Как видим, многое в восприятии былин крестьянами оставалось неизменным и во времена Гильфердинга, и во времена Маркова, хотя их собирательскую деятельность разделял временной промежуток в несколько десятилетий, и один вел записи в Олонецкой губернии, а другой — в Архангельской. Примерно так же относился в 1938 году к старинам 67-летний сказитель Иван Фофанов, живший на берегу Купецкого озера в Карелии. Когда собиратель К. В. Чистов спросил старика Фофанова, как он может «согласовывать свою психологию человека XX века с верой в подлинность богатырей, побеждающих в одиночку целое войско татар, размахивающих палицей в „девяносто пуд“ и т. д.», тот ответил, что неправдоподобность богатырей лишь кажущаяся, «так как мы знаем нынешнюю жизнь. Но когда-то в старое время богатыри, безусловно, были. Иначе кто бы спас Русь от татарского нашествия? Тогда, при той жизни, существование богатырей было не только возможно, но и необходимо. Оно было возможно, потому что жизнь была гораздо более правильной и нравственной. Позже жизнь утратила первоначальную справедливость, баре придумали крепостное право, купцы стали безобразничать и людей притеснять, придумали пожизненную военную службу, стали случаться частые войны, появились такие свирепые цари, как Иван Грозный, в лесах завелись разбойники, а хлеб стал родиться хуже, рыбы стало меньше, дичи в лесах тоже. От общей безнравственности жизни перевелись и богатыри. Люди стали слабее, трусливее, стали больше надеяться на хитрость, чем на силу и победу в прямом бою. Однако не все еще потеряно. Если жизнь удастся сделать лучше и справедливее, могут опять появиться богатыри или какие-то справедливые и сильные люди, которые будут побеждать».{173}

Что же дало исследователям былин изучение летописных текстов? Добрыня Никитич легко обнаружился в «Повести временных лет» под именем дяди Владимира Святославича — тоже Добрыни. А Никоновская летопись XVI века, являющаяся сводом разнородных материалов, упоминает еще двух Добрыней — какого-то «дивна богатыря» Добрыню Судиславича, убитого половцами во время знаменитого похода новгород-северского князя Игоря Святославича 1185 года, и некого Добрыню Рязанича Золотого Пояса, погибшего в Калкской битве в 1223 году вместе с Александром Поповичем и прочими семьюдесятью богатырями. Александр Попович — это, конечно, былинный Алеша Попович. Кстати, сообщение о гибели Александра Поповича с его слугой Торопом и семьюдесятью богатырями на Калке (правда, без упоминания Добрыни Рязанича) попало в целый ряд поздних летописей XV–XVI веков: Новгородскую Четвертую, Софийские Первую и Вторую, Воскресенскую, Ростовскую архивную, Ермолинскую, Типографскую, в Рогожский летописец, Тверской сборник и др. В Тверском сборнике помещены и другие сообщения о подвигах Александра Поповича, активно участвовавшего со своим слугой Торопом и каким-то Тимоней Золотым Поясом в княжеской усобице начала XIII века на стороне ростовского князя Константина Всеволодовича. При этом составителей летописи не смущало то, что чуть позже Попович погибает на Калке, будучи на службе уже у киевского князя Мстислава Романовича. А в Никоновской летописи Александр Попович вообще двоится — он и участник Калкского побоища, и неоднократно упоминается под 1000–1004 годами как герой времен Владимира Святославича, сражающийся против печенегов и половцев (!?). Последние, напомню, были врагами другого Владимира — Мономаха.

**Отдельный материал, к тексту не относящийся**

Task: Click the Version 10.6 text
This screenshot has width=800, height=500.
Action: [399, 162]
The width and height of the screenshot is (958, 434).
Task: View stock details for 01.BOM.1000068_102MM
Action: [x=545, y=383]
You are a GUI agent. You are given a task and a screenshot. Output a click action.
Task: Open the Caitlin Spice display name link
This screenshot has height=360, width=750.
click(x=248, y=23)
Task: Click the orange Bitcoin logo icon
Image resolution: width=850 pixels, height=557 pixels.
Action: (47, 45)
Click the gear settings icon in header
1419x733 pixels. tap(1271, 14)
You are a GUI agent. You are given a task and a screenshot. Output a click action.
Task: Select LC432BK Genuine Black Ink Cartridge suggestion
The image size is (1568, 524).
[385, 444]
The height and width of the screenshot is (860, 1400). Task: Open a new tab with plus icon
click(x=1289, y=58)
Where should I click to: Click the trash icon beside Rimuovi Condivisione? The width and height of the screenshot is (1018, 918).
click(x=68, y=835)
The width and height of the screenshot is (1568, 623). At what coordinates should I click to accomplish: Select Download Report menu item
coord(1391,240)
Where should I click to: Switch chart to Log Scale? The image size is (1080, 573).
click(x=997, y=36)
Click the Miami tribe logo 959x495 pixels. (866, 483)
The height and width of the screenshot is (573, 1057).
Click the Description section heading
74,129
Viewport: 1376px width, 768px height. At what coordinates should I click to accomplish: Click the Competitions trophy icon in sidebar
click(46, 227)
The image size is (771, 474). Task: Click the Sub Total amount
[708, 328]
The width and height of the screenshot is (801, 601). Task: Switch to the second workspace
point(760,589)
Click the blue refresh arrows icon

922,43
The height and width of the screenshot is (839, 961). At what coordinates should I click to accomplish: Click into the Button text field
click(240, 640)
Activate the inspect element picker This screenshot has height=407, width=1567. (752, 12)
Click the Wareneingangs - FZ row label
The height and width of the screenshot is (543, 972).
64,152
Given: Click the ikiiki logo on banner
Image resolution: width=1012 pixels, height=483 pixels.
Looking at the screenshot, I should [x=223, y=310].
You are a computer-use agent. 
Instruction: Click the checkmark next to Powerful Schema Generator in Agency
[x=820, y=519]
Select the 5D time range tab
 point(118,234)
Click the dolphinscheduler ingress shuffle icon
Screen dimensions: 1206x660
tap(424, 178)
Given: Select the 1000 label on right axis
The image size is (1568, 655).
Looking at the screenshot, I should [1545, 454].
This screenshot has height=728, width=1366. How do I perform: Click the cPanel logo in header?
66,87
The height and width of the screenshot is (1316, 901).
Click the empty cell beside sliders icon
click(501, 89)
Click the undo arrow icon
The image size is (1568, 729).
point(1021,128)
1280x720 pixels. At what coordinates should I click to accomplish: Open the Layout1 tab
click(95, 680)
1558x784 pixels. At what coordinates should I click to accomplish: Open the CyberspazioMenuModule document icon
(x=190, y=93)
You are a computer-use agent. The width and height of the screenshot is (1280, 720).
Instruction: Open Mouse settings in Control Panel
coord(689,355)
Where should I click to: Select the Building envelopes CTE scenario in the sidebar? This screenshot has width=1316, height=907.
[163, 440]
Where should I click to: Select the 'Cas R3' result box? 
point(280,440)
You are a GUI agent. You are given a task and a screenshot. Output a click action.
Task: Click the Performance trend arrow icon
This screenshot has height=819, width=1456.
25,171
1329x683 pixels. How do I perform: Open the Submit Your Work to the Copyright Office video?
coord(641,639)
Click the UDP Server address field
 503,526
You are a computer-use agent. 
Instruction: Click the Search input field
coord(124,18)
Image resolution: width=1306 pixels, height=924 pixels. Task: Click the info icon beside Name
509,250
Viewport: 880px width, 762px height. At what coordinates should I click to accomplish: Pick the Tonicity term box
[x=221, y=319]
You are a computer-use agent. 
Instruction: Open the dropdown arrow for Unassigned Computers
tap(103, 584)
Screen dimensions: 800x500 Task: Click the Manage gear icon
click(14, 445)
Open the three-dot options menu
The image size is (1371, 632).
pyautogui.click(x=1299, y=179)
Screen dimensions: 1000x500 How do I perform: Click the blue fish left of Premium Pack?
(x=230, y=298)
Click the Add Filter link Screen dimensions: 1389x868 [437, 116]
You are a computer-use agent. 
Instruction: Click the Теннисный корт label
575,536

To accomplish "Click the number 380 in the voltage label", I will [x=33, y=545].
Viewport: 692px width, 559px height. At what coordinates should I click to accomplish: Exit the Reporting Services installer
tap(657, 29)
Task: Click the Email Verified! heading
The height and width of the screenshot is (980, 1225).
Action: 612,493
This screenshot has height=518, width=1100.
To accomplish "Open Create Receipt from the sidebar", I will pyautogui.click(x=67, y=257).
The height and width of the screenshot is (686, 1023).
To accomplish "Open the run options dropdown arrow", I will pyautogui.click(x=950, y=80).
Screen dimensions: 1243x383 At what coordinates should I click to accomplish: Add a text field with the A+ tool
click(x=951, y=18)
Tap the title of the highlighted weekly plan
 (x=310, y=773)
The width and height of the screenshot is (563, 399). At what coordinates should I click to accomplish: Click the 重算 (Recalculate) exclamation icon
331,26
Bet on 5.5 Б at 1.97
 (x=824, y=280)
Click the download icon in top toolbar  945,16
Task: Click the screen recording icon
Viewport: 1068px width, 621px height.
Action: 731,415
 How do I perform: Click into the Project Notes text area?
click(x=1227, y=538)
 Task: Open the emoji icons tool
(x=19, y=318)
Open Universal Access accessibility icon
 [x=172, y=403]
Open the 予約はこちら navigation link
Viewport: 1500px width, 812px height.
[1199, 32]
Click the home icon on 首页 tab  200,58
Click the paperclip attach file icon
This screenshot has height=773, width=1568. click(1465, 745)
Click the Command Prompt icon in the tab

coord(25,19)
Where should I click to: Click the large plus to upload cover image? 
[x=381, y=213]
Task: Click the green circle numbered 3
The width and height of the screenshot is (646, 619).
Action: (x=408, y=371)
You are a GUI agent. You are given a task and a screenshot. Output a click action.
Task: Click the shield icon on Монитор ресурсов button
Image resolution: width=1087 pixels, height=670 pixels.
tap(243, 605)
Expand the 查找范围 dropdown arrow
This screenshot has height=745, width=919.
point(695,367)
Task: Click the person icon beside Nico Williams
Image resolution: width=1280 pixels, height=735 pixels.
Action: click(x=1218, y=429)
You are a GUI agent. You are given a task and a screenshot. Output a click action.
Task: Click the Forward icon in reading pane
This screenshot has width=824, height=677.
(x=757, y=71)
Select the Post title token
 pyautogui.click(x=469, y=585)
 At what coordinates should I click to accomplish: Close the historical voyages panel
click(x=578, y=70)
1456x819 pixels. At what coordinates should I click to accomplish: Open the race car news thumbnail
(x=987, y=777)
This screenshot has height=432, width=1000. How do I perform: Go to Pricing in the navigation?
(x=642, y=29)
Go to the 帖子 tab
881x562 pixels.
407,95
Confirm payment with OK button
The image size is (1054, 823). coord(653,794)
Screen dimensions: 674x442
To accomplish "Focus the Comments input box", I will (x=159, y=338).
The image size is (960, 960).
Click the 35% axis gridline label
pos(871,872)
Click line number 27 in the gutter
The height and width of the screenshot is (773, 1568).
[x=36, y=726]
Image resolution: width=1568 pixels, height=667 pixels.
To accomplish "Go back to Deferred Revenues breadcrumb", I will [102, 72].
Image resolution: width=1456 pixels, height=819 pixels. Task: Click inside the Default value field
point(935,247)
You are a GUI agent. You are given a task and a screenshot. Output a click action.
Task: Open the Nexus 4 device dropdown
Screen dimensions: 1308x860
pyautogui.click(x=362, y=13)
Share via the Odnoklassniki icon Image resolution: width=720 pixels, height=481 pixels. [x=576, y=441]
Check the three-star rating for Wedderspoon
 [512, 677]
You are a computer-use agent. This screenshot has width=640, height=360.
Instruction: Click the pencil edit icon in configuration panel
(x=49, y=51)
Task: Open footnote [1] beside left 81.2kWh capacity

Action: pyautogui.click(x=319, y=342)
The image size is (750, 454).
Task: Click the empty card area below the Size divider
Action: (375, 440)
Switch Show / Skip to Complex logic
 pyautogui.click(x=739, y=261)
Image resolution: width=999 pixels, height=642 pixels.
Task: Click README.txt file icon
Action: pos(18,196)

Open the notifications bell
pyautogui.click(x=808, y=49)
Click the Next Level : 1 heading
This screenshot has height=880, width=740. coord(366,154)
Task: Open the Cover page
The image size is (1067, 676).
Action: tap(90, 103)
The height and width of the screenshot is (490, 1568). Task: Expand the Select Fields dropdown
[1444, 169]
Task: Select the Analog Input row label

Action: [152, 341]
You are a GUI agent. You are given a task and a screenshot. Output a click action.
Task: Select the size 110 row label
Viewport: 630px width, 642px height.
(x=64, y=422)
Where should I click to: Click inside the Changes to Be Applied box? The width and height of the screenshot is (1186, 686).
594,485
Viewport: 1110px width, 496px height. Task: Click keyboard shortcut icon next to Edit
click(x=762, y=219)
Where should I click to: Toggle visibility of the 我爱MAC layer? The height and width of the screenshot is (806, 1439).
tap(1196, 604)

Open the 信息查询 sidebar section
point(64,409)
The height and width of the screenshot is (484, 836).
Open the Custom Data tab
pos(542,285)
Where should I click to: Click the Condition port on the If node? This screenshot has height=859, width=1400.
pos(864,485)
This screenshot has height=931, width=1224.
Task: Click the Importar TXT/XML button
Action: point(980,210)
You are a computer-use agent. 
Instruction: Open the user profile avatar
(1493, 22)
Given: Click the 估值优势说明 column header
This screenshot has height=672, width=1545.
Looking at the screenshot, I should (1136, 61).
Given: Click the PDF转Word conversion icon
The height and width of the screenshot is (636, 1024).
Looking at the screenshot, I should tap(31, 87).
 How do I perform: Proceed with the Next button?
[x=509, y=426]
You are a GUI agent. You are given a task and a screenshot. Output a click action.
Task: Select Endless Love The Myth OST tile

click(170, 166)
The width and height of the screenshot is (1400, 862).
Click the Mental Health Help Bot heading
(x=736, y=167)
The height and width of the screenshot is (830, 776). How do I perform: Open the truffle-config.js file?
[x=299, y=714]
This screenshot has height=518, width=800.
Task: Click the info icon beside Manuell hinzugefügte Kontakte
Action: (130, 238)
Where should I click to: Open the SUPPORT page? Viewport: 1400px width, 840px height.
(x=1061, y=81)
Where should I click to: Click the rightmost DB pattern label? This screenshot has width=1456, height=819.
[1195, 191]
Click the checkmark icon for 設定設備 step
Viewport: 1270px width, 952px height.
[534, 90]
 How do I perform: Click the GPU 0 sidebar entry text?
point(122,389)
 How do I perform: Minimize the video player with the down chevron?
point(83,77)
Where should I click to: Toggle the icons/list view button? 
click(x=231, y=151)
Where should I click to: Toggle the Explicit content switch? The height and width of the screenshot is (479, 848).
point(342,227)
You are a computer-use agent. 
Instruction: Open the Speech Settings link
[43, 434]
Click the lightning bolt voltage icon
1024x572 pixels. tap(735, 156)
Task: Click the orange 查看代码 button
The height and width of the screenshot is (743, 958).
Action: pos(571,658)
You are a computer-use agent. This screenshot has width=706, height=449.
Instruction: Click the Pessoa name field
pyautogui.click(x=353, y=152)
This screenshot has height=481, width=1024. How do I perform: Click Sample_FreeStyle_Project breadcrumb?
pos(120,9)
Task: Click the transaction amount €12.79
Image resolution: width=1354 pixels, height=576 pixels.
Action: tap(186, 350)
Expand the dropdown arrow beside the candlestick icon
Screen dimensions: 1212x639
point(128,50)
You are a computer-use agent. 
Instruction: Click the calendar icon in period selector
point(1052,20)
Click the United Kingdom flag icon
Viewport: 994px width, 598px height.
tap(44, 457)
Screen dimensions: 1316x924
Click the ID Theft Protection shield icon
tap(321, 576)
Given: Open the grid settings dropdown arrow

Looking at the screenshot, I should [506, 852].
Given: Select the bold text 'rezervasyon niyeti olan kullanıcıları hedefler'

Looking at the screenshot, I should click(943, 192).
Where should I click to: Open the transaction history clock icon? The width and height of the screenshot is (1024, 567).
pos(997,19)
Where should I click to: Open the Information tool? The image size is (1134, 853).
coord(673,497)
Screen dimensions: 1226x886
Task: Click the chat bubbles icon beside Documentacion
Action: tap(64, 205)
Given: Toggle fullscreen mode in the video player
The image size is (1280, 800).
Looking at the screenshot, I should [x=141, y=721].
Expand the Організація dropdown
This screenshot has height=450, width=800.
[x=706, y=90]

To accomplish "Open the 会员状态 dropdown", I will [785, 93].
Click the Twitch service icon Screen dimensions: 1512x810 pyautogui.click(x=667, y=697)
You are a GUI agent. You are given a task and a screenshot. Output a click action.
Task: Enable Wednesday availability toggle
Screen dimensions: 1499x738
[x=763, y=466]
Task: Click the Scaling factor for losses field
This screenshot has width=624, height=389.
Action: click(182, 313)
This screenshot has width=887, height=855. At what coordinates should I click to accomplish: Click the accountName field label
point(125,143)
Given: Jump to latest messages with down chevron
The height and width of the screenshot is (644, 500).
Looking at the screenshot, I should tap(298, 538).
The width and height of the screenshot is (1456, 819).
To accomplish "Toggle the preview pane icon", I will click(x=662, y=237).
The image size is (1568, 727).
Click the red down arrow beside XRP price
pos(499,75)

В Никоновской летописи Владимир Святославич окружен целой группой богатырей. Тут и какой-то Рагдай Удалой, «выезжавший» один на 300 воинов, скончавшийся в 1000 году и оплаканный князем Владимиром; и Ян Усмошвец, убивший печенежского богатыря (вероятно, юноша-кожемяка «Повести временных лет»), — приятель Поповича; и загадочный Мальвред Сильный, преставившийся в 1002 году (в «Повести временных лет» под 1000 годом сообщается о преставлении некой Малфриды); и храбрый Андрих Добрянков, которого в 1004 году «отравой окормили» его слуги; и «славный разбойник» Могута, раскаявшийся и посвятивший себя делам Церкви.{174} Все эти богатыри в дошедших до нас былинах не фигурировали, но сказания о них наверняка имелись. А под 1118 годом в Новгородской Первой летописи старшего (вторая половина XIII — середина XIV века) и младшего (середина XV века) изводов сообщается о заточении Владимиром Мономахом в Киеве каких-то новгородских бояр, среди которых выделяется по имени только сотский Ставр. Продолжения эта история в летописях не имеет, так что остается неясным, выпустили новгородцев из тюрьмы или сгноили их там. Первое вероятнее. Вот и в былине о Ставре Годиновиче повествуется о том, что музыкального, но неосторожного в словах Ставра освобождает из заключения его могучая и хитрая жена. Правда, о том, что они новгородцы, в былинах нет и намека. Под 1167 годом в новгородских, псковских летописях, в той же Никоновской летописи и ряде других упоминается о том, что какой-то Сотко Сытинич заложил каменную церковь Бориса и Глеба. В ряде поздних новгородских летописей XVI века к имени этого Сотко добавлено прозвище — «Богатый». Чем не былинный Садко? А Никоновская летопись упоминает еще и о кончине в Новгороде посадника Васьки Буслаевича (под 1171 годом).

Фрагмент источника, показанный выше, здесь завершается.